The true stars of Yasuke are its visual and aural landscapes. The animation has a lonesome beauty that matches the protagonist’s temperament, and it’s all pulled together by a score by Flying Lotus.

African samurai earns hero status in new anime 'Yasuke' | The Japan Times

Among the marvels in Netflix’s samurai anime series Yasuke are sorcerers, a shape-shifting woman-bear, astral plane duels, and giant robots set in feudal-era Japan. However, the novelty that its characters are most taken aback by is the presence of a Black man who speaks Japanese.
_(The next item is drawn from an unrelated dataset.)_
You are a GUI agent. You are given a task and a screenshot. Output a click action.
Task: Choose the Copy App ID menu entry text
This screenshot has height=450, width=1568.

Yasuke (Lakeith Stanfield, Judas and the Black Messiah) is a historical figure; he is an African who served under shogun Nobunaga Oda (Takehiro Hira) in the 1500s, who came dangerously close to uniting Japan under his rule. (On their first meeting, Nobunaga assumes that the man’s skin colour is artificial.

Yasuke, which premieres its six-episode first season on Thursday, is loosely based on the life of its title character. (Very fictitious; once again, I refer you to the giant robots.) However, if you’re expecting a sober historical drama, LeSean Thomas’s (Cannon Busters) artful genre mash-up delivers both less and an eye-popping amount more.

Following an opening combat sequence — a wizardry- and laser-enhanced recreation of a real-life 1582 battle in which Nobunaga was betrayed by one of his officers — Yasuke leaps forward 20 years. After his lord died and his cause was defeated, the former samurai became an anonymous ronin in a small riverside village, where he spends his days alone on a fishing boat or at the bottom of a bottle. “A true warrior prays for peace above all else,” he says, shooing away a local boy pleading for sword training.

Yasuke makes numerous leaps, both between decades and between modes. The protagonist arrives in Japan as a trader’s servant, joins Nobunaga’s service, and encounters hostility from nativists who regard his elevation as a betrayal of their culture. In the present, he is roused from retirement — as all retired swordslingers must be roused — by a cross-country quest escorting Saki (Maya Tanida), a village girl whose burgeoning mystical powers have the potential to liberate the terrorised country if they don’t kill her first.

The journey introduces a cast of colourful antagonists, including a Western priest wielding magic (Dan Donohue) and the quasi-arachnid Daimyo (a sumptuously wicked Amy Hill). However, both in the past and present, Yasuke faces forces hostile to him as a foreigner, as well as a history of defeats and betrayals.

LaKeith Stanfield Is The First Black Samurai In Netflix Anime Series 'Yasuke'  : Kordinate

Stanfield, an actor whose strength lies in his reserve, seamlessly transitions between the idealistic young samurai and the hard-bitten elder. (Assisting cast members include Ming-Na Wen as a female samurai who shares an outsider’s bond with Yasuke and Darren Criss as a mercenary robot with a golden heart, or at the very least a gold-plated CPU.)

Still, there’s a lot to see and hear and like in this story: the balletic swordplay, the hallucinatory visions of psychic combat, the subtler battles between competing conceptions of honour. By fancifully filling the gaps of history, Yasuke has created an intriguing hero, even if you may end it wanting to know him a little better.